-- EXERCISE --
Go through the data below and return each line where the string "navigation" occurs.

Collected data entries
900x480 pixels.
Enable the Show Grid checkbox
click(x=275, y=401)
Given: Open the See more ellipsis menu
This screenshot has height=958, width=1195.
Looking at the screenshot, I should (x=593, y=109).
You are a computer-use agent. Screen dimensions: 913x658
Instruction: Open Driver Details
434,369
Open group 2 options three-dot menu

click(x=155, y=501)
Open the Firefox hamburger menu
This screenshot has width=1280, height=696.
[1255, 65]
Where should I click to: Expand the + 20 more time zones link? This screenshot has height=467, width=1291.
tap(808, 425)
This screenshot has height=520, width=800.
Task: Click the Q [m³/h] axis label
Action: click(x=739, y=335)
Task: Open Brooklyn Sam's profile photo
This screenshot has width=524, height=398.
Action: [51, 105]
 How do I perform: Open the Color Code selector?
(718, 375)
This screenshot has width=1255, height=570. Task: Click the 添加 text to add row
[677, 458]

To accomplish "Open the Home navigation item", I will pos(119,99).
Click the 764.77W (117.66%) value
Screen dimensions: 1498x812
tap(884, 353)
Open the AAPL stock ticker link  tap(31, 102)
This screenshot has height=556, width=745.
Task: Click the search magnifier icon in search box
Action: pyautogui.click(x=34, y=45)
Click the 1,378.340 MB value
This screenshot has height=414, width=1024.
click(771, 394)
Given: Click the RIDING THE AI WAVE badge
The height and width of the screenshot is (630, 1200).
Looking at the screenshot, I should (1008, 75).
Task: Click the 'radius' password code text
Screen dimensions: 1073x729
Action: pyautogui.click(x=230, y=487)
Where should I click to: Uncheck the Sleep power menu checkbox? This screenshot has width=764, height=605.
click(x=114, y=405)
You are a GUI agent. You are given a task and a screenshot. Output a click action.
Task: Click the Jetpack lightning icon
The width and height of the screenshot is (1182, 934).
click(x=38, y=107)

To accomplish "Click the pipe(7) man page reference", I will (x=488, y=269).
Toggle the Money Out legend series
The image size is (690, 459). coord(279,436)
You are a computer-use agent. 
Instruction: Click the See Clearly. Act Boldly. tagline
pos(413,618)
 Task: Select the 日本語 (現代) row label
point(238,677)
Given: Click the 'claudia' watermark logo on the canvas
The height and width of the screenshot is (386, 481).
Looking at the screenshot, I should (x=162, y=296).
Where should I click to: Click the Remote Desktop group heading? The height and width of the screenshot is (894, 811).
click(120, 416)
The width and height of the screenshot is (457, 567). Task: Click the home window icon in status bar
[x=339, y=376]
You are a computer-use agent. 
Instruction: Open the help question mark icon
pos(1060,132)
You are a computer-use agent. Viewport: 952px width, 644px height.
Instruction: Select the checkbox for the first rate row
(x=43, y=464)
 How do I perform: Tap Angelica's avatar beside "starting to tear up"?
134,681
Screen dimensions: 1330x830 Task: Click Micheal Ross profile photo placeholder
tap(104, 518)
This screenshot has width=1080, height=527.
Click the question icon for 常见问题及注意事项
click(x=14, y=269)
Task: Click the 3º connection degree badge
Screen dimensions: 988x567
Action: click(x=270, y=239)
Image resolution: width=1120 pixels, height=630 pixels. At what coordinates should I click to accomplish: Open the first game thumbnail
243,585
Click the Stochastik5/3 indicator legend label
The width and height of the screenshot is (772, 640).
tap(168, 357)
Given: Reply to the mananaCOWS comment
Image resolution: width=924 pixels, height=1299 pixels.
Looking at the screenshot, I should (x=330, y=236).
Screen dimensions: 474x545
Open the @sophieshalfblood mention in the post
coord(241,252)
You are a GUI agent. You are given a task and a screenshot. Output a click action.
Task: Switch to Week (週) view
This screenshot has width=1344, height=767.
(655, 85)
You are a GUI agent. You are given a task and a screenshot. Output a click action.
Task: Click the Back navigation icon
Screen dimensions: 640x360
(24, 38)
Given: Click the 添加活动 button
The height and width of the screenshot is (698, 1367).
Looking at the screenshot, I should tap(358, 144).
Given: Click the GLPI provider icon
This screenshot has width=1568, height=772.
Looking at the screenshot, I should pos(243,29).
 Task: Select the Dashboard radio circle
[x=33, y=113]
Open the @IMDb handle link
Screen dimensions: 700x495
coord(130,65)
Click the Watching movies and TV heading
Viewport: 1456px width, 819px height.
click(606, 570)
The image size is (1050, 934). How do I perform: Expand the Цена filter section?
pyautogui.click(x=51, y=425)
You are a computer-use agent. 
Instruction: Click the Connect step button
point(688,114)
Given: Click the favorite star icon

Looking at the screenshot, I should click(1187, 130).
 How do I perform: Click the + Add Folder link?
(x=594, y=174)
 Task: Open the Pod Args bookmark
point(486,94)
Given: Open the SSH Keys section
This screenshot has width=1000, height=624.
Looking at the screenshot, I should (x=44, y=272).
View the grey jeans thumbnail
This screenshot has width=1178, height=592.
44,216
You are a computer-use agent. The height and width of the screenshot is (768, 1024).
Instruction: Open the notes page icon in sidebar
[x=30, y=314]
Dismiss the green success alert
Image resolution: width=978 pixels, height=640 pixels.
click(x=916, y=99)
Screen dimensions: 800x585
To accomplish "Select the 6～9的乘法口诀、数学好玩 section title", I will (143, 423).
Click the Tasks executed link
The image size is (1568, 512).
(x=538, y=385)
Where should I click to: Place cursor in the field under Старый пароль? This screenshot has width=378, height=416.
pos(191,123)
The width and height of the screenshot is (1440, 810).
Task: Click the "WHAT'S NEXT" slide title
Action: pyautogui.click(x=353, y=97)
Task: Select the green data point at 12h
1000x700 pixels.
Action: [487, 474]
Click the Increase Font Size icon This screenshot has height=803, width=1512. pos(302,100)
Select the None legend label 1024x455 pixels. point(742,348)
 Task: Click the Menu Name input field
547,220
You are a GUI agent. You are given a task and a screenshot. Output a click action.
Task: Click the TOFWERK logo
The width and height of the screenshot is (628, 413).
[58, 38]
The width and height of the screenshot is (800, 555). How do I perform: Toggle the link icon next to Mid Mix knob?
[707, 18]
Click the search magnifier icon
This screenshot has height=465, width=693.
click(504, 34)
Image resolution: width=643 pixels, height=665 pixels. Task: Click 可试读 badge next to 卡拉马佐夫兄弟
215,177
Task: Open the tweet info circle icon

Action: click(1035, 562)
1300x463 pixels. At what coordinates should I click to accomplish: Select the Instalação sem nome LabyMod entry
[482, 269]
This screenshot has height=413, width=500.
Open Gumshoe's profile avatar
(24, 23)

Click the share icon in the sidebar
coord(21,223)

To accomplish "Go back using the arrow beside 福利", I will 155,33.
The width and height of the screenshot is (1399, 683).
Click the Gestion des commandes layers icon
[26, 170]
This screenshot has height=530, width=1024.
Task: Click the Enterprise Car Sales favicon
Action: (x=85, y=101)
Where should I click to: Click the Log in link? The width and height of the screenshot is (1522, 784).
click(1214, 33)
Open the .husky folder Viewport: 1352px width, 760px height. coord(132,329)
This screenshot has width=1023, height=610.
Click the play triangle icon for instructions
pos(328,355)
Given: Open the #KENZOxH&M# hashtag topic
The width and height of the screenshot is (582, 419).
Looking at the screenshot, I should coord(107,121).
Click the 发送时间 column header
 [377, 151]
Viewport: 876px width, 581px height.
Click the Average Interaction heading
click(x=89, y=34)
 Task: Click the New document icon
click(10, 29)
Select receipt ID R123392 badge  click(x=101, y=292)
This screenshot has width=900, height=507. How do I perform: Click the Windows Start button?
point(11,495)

-- RESULT OF THIS TASK --
To accomplish "Open the Home navigation item", I will pos(119,99).
Task: Click the Back navigation icon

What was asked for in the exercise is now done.